Exercise data
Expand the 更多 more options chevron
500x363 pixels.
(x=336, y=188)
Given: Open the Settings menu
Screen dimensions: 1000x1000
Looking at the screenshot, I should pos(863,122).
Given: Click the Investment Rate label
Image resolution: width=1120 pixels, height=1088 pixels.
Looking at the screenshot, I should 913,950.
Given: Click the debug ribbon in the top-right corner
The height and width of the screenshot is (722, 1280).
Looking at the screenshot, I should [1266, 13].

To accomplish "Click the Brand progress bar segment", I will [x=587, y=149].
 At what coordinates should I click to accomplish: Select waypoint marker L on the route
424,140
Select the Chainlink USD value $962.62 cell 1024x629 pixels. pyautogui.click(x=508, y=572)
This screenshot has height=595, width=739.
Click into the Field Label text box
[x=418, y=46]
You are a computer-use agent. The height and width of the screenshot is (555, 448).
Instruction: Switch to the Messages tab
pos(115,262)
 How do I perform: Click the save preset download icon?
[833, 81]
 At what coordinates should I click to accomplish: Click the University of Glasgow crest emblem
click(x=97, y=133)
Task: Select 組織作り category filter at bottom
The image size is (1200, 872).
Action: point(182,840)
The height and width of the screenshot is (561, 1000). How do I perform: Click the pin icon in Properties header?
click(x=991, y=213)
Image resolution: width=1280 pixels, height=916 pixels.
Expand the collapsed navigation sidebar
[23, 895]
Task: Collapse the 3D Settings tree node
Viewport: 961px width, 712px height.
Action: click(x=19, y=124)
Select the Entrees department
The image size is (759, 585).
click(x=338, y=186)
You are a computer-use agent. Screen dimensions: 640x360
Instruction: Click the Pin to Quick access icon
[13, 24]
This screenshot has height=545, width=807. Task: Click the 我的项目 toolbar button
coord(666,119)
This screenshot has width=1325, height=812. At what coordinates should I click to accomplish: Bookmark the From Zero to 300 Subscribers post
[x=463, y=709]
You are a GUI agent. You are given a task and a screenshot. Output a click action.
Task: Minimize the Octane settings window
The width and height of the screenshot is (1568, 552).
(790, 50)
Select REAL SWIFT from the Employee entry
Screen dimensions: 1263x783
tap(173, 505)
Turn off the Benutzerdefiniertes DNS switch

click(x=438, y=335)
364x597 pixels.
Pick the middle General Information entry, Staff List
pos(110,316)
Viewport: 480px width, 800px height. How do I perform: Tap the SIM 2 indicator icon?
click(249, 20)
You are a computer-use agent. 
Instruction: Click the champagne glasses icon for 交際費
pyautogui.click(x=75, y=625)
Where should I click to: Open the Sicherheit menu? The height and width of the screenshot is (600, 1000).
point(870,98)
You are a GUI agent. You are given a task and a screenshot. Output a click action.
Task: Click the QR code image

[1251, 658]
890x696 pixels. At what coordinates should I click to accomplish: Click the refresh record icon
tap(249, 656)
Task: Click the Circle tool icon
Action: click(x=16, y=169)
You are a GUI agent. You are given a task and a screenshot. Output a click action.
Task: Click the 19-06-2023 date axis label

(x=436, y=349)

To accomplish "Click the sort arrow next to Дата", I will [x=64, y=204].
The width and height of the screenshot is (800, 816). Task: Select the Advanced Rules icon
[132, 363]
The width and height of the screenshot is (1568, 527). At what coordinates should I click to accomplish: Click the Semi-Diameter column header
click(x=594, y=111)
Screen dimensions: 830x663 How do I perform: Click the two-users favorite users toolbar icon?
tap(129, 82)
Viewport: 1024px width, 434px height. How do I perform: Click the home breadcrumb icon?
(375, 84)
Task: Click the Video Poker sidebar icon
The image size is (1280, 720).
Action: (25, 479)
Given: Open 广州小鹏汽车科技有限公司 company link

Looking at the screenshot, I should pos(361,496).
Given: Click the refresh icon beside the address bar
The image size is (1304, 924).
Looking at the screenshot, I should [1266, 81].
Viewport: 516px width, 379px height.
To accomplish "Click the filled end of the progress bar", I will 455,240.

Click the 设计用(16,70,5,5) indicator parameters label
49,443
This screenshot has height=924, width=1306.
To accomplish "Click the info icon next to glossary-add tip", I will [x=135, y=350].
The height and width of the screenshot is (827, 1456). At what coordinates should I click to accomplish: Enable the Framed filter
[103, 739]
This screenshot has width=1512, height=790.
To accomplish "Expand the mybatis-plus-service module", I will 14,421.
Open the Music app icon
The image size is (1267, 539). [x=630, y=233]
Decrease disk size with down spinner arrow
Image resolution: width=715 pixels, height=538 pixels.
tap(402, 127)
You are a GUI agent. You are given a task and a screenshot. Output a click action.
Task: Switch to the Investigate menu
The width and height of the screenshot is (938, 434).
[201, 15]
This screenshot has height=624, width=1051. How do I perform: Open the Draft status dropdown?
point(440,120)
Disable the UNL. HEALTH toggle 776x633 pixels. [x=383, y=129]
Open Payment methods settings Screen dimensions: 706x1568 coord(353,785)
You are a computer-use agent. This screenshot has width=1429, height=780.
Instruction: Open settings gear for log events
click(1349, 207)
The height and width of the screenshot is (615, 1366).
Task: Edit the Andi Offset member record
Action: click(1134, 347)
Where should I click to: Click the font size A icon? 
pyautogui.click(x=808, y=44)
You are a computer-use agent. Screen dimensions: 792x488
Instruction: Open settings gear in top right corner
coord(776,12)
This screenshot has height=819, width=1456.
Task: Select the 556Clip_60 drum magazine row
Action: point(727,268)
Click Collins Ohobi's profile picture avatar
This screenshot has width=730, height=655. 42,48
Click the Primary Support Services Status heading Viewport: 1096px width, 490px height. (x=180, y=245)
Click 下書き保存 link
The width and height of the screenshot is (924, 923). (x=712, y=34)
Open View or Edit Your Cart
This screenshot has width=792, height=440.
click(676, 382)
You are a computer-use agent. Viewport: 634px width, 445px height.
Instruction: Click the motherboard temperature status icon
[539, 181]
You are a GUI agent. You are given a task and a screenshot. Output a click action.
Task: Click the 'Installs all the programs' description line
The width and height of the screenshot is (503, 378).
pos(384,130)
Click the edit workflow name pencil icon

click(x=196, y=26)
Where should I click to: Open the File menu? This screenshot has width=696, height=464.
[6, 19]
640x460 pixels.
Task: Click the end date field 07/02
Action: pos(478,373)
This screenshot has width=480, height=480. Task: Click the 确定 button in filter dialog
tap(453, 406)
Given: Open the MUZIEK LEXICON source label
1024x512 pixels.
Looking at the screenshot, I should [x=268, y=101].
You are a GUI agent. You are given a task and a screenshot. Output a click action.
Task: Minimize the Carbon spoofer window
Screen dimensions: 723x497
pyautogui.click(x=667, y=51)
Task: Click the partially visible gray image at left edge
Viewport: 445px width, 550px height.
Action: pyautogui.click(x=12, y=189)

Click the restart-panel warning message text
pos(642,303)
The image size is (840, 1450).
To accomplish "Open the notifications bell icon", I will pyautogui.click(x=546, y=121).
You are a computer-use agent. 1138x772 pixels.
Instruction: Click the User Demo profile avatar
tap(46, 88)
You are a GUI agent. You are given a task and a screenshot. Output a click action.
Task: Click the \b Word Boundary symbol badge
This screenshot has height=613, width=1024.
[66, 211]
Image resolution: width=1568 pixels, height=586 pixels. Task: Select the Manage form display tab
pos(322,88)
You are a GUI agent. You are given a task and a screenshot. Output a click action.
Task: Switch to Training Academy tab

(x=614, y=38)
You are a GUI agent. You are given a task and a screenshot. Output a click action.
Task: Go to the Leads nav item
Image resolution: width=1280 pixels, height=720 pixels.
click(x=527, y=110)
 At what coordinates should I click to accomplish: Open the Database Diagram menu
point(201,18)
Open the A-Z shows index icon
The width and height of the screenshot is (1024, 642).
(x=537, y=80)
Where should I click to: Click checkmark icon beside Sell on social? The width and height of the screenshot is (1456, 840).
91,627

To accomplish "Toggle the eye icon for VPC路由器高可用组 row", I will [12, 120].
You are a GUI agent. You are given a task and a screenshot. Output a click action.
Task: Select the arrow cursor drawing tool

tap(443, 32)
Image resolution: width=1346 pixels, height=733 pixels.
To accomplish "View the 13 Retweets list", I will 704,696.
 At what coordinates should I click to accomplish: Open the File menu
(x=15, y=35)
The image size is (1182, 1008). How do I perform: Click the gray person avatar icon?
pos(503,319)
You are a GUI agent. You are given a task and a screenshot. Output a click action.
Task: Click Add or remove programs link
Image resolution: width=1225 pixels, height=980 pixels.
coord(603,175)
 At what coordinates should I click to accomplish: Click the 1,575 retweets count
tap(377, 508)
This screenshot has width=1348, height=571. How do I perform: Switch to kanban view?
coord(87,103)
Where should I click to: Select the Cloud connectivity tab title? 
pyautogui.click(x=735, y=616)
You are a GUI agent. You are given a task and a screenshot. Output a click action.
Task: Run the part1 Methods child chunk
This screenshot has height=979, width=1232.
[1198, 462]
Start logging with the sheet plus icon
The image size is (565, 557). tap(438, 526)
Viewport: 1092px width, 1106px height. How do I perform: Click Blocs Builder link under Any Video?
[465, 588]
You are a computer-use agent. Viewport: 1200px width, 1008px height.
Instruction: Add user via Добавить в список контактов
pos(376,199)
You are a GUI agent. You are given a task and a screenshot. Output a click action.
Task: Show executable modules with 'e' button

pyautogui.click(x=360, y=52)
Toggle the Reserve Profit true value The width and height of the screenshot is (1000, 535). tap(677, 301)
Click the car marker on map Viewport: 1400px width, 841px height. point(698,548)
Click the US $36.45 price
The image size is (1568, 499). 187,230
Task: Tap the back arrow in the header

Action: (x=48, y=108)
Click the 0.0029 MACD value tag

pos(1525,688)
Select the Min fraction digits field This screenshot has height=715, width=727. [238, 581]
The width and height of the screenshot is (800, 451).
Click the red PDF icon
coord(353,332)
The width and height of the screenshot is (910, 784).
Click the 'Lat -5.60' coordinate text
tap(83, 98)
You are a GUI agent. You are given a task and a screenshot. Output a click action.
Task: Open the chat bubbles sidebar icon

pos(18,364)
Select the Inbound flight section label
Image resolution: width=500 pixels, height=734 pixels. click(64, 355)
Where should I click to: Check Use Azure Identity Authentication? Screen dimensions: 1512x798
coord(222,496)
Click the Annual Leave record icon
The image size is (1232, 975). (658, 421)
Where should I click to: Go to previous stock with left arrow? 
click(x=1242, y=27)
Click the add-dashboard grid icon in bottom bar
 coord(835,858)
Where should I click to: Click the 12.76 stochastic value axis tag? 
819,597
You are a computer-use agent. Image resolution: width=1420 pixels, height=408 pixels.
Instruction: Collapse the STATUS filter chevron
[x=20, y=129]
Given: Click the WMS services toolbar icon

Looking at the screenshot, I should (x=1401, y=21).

Assigned task
Reply with every line of the listing that has the string "next".

Response to the task
To accomplish "Click the sort arrow next to Дата", I will [x=64, y=204].
To accomplish "Click the info icon next to glossary-add tip", I will [x=135, y=350].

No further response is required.